## [Description of the task]
Give again, unaltered, the lines of the listing below that run from the line having "Given: Click the GERAR button" through the line having "Open the reactions emoji menu".

## [Information]
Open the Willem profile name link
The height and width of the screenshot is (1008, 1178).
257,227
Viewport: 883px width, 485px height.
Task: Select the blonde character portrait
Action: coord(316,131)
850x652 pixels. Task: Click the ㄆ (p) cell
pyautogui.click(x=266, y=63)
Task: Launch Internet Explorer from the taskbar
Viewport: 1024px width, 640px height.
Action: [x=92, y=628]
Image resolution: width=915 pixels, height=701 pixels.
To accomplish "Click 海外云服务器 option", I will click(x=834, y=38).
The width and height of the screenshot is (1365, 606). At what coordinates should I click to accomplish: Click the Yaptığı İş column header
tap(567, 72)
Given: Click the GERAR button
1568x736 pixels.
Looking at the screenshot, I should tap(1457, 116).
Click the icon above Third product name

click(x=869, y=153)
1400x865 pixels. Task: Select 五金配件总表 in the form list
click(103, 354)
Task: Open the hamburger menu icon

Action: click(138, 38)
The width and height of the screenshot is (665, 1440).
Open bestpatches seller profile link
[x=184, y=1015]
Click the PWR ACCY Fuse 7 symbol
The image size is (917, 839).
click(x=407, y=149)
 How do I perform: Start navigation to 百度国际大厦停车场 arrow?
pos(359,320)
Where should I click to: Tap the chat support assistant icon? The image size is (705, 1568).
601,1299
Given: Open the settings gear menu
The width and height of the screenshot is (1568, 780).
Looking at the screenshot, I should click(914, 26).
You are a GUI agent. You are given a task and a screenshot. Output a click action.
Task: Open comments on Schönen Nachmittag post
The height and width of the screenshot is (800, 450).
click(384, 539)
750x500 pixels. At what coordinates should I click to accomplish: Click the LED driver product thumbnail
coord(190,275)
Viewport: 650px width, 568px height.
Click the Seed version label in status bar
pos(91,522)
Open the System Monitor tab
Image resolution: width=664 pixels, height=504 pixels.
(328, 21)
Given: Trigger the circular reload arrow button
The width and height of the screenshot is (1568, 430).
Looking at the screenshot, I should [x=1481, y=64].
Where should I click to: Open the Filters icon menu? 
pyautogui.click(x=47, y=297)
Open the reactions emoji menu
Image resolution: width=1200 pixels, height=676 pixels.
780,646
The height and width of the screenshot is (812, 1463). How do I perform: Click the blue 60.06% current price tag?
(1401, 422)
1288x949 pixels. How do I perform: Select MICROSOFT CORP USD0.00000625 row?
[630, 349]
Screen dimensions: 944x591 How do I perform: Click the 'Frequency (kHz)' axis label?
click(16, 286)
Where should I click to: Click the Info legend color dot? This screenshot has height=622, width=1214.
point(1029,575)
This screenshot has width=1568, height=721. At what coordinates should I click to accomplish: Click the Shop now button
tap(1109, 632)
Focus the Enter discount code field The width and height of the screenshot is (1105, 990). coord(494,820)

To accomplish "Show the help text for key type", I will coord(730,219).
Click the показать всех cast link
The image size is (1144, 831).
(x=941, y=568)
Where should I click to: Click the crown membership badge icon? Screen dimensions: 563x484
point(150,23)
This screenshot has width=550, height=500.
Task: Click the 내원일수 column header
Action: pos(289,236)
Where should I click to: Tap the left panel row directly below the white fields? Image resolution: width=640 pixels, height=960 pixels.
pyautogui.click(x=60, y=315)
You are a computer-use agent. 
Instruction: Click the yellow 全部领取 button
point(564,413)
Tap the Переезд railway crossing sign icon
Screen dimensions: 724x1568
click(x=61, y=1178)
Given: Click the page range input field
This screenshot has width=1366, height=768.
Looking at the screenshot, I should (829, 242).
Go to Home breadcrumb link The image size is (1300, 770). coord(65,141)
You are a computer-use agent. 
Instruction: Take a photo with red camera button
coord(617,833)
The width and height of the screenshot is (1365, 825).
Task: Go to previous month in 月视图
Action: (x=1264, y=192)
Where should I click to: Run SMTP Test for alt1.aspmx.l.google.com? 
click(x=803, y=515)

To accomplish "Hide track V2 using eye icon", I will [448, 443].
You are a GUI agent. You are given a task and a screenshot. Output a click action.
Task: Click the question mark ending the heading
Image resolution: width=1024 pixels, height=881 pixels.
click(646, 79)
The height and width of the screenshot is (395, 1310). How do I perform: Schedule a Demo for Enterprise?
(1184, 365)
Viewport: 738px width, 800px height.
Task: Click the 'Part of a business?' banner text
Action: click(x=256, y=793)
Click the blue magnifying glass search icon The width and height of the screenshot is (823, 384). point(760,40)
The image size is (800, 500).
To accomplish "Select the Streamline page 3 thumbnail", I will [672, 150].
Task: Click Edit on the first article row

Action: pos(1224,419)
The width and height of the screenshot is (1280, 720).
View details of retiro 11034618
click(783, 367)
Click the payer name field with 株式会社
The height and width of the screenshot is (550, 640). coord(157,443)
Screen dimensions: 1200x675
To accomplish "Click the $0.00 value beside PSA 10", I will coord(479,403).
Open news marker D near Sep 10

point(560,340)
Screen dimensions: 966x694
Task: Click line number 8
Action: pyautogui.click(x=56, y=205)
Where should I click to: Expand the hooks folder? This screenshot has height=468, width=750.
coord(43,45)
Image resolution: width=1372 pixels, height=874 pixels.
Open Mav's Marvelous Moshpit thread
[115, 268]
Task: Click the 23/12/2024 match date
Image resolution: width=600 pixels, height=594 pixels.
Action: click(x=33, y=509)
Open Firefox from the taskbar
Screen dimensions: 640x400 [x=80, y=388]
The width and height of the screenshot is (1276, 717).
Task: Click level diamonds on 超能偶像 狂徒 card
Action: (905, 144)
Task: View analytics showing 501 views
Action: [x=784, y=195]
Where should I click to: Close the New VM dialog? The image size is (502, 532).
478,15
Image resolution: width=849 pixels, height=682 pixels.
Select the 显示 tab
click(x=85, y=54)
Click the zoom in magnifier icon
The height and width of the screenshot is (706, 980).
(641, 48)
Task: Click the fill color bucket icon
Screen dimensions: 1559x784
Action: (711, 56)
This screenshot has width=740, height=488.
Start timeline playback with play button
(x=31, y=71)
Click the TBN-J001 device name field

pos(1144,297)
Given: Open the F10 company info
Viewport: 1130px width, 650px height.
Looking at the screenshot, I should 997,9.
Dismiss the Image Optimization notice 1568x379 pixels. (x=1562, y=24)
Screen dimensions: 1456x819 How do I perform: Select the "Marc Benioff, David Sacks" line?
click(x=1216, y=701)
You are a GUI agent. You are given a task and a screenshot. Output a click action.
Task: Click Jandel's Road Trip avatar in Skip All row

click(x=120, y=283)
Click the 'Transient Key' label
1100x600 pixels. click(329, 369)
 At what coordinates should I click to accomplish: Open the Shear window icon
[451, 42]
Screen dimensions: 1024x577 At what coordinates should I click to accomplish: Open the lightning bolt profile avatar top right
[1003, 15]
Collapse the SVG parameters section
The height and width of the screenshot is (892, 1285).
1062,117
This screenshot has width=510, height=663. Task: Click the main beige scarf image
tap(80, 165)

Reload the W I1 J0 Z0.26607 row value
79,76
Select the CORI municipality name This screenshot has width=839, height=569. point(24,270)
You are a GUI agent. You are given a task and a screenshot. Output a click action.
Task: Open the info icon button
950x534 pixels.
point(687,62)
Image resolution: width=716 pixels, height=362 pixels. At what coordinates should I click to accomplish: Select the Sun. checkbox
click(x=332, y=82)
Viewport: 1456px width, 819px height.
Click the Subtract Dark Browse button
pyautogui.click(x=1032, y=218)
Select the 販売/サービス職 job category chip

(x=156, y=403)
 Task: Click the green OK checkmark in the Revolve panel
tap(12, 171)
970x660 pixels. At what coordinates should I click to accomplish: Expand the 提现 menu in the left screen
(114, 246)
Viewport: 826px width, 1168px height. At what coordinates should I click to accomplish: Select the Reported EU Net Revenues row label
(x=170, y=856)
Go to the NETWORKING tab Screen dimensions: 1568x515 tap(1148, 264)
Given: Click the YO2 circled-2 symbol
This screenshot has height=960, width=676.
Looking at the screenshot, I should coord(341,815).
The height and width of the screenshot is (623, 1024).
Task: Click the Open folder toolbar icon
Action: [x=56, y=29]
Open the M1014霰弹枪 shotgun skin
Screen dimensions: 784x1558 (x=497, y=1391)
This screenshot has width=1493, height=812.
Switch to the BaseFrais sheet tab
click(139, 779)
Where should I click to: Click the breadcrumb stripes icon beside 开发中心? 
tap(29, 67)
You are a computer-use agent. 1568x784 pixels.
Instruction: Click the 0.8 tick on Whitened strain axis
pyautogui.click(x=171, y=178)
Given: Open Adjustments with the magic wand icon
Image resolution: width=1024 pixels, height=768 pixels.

## [Exercise response]
Given: Click the GERAR button
1568x736 pixels.
Looking at the screenshot, I should tap(1457, 116).
Click the icon above Third product name

click(x=869, y=153)
1400x865 pixels. Task: Select 五金配件总表 in the form list
click(103, 354)
Task: Open the hamburger menu icon

Action: click(138, 38)
The width and height of the screenshot is (665, 1440).
Open bestpatches seller profile link
[x=184, y=1015]
Click the PWR ACCY Fuse 7 symbol
The image size is (917, 839).
click(x=407, y=149)
 How do I perform: Start navigation to 百度国际大厦停车场 arrow?
pos(359,320)
Where should I click to: Tap the chat support assistant icon? The image size is (705, 1568).
601,1299
Given: Open the settings gear menu
The width and height of the screenshot is (1568, 780).
Looking at the screenshot, I should click(914, 26).
You are a GUI agent. You are given a task and a screenshot. Output a click action.
Task: Open comments on Schönen Nachmittag post
The height and width of the screenshot is (800, 450).
click(384, 539)
750x500 pixels. At what coordinates should I click to accomplish: Click the LED driver product thumbnail
coord(190,275)
Viewport: 650px width, 568px height.
Click the Seed version label in status bar
pos(91,522)
Open the System Monitor tab
Image resolution: width=664 pixels, height=504 pixels.
(328, 21)
Given: Trigger the circular reload arrow button
The width and height of the screenshot is (1568, 430).
Looking at the screenshot, I should [x=1481, y=64].
Where should I click to: Open the Filters icon menu? 
pyautogui.click(x=47, y=297)
Open the reactions emoji menu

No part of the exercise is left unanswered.